I have been experimenting recently with Toby, an animal that is very reluctant to walk away from the Farm with me alone, ie without another llama. The aim is to get him to walk with me alone and willingly. I have had limited success. Some days he is very willing, other times it is stop-start-stop-start. I think I may be trying to do the impossible viz overcome a basic instinct, which is why I am not really succeeding. We have tried trailering him out into unknown territory.This has proved surprisingly easier, though he has never been relaxed.

April 19th 2014

Three years on and I can report that Toby has not changed one iota!

Despite all the years working with me, the instinct is still to stay with the herd and I realise that nothing I can do will diminish that instinct.

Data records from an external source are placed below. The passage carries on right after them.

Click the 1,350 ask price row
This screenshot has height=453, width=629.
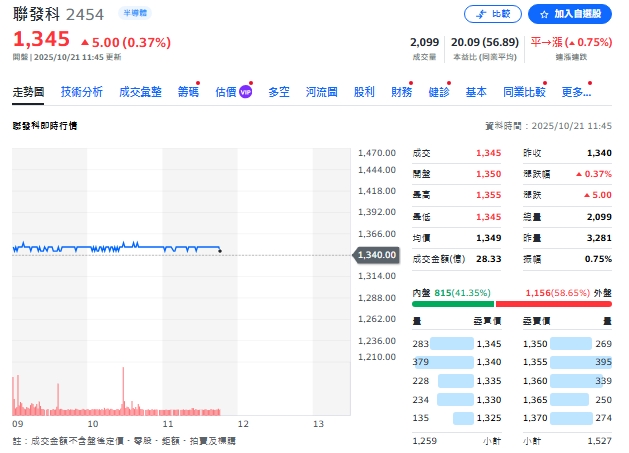click(567, 344)
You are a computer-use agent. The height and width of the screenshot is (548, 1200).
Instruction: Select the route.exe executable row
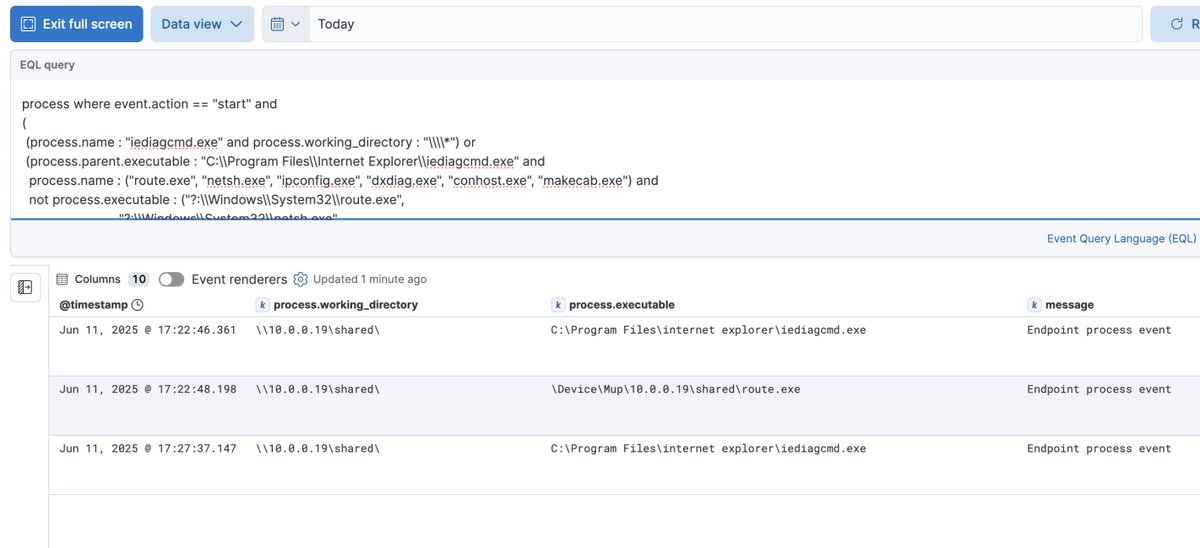pos(675,389)
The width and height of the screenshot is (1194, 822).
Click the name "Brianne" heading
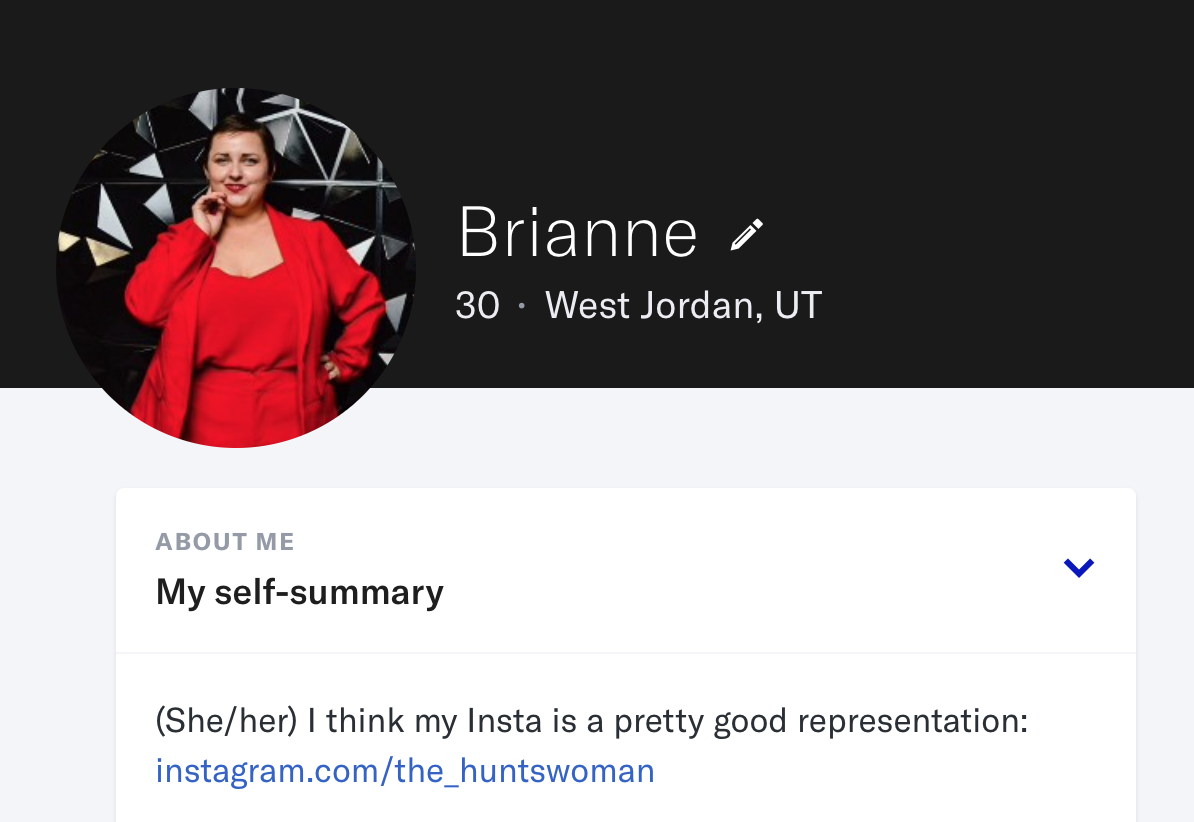(577, 233)

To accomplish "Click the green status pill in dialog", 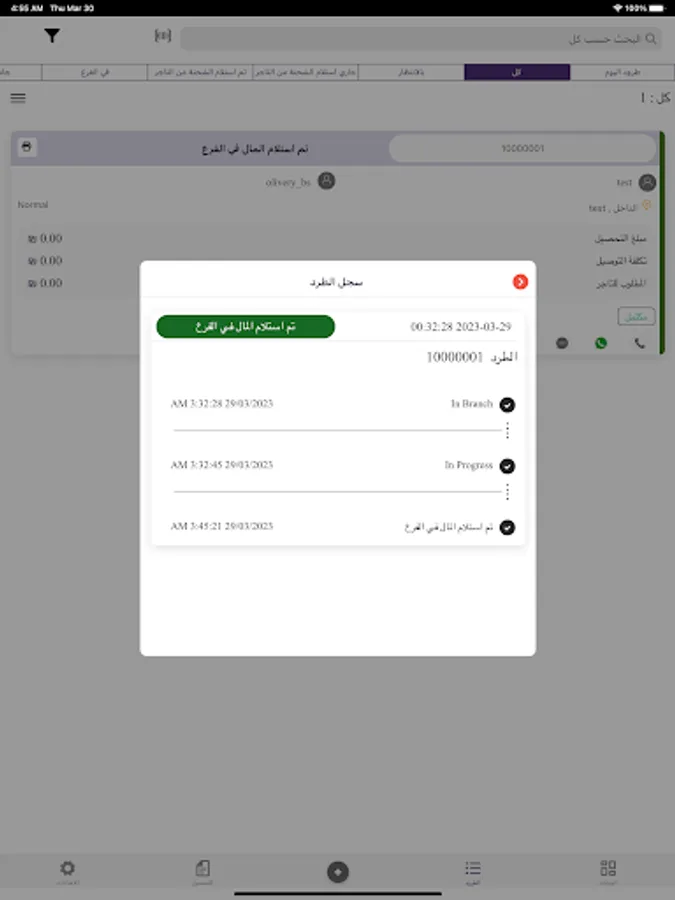I will (246, 327).
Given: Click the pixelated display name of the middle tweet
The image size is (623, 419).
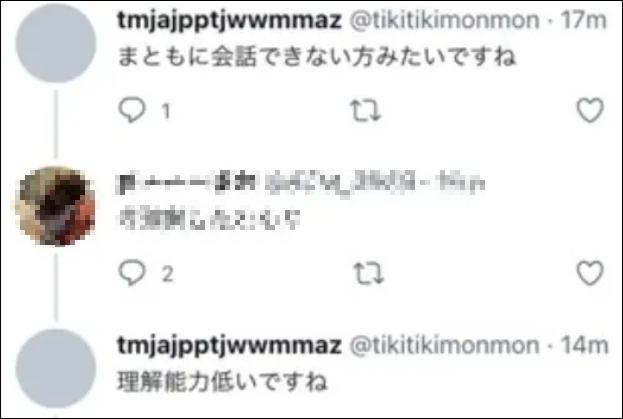Looking at the screenshot, I should tap(187, 183).
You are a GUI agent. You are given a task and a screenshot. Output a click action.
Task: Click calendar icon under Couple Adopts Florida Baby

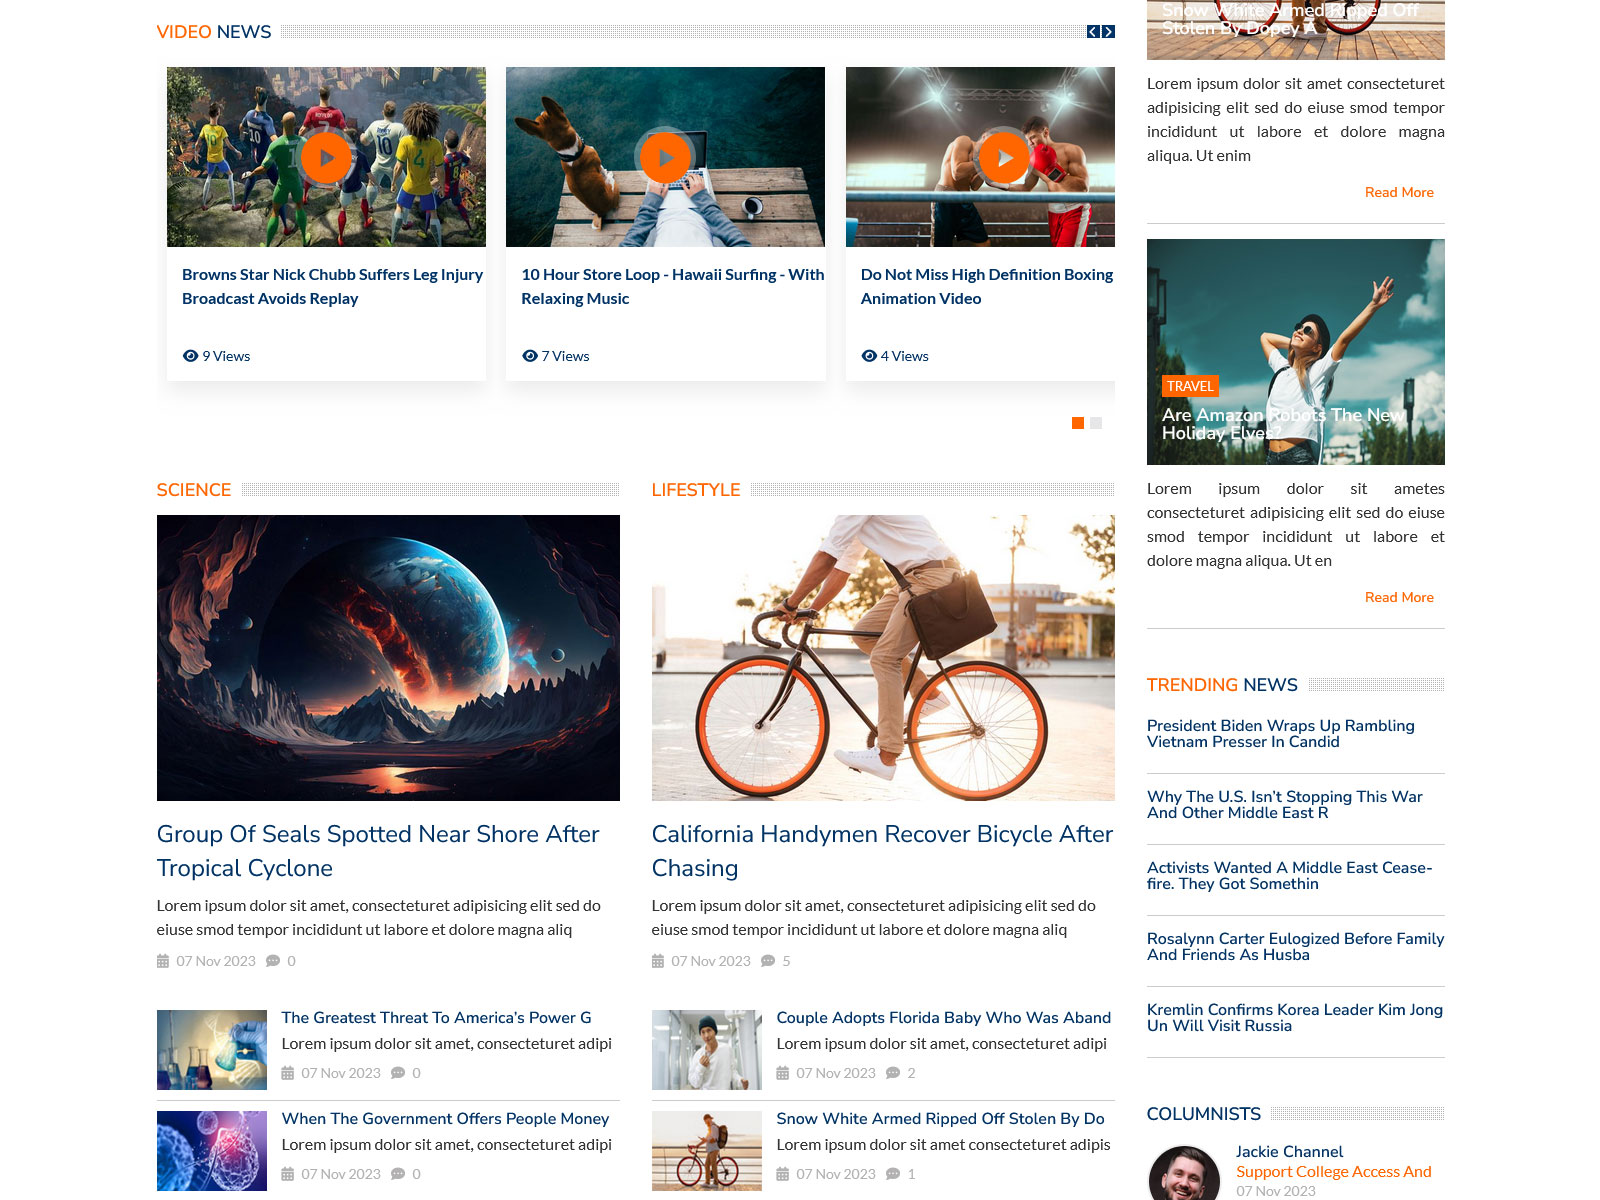[783, 1073]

And really, why should it: it is this instinct which has ensured the survival of the species over the thousands of years. It is stronger in some llamas than others. Surprisingly, I find my two females easy to lead away from the farm ( which makes them cart-driveable) despite their being far less friendly to me.

June 29th 2014

Llamas have been described as "very stubborn" and I can see why! If a llama, even one that ordinarily leads very easily, really doesn't want to go anywhere, it will freeze, back legs often apart and really dig in. Short of dragging it, lifting it (difficult!) or transporting it with something on wheels, there is no way it can be moved forward. The answer ...well there really isn't one. If one can find out, and remove, whatever is deterring the animal from being lead, then obviously this is the answer. but so often this is not possible. (Such an instance might be leading a llama into the shearing shed where it had a prior traumatic experience.)Sometimes, if it's "stop-start-stop-start", progress will happen, albeit slowly. At other times one has to give up!

October 2016

I was reading what I wrote in April 19th 2014 (above) about the difficulty of leading Toby (also Dillon, Banksy and Oscar) away from the herd. I can report that nothing has changed. It's that herding instinct of course. And the girls still leave the herd by themselves, individually,with no problem..

July 2017

Have tried again with Toby, leading him away from the herd wiuth a GREAT deal of encouragement and numerous treats, but very little improvement on the above experience last year. I wonder if there is a way? Or am I trying to go against what is, after all, a very basic instinct, the instinct which has ensured the survival of the species over the centuries?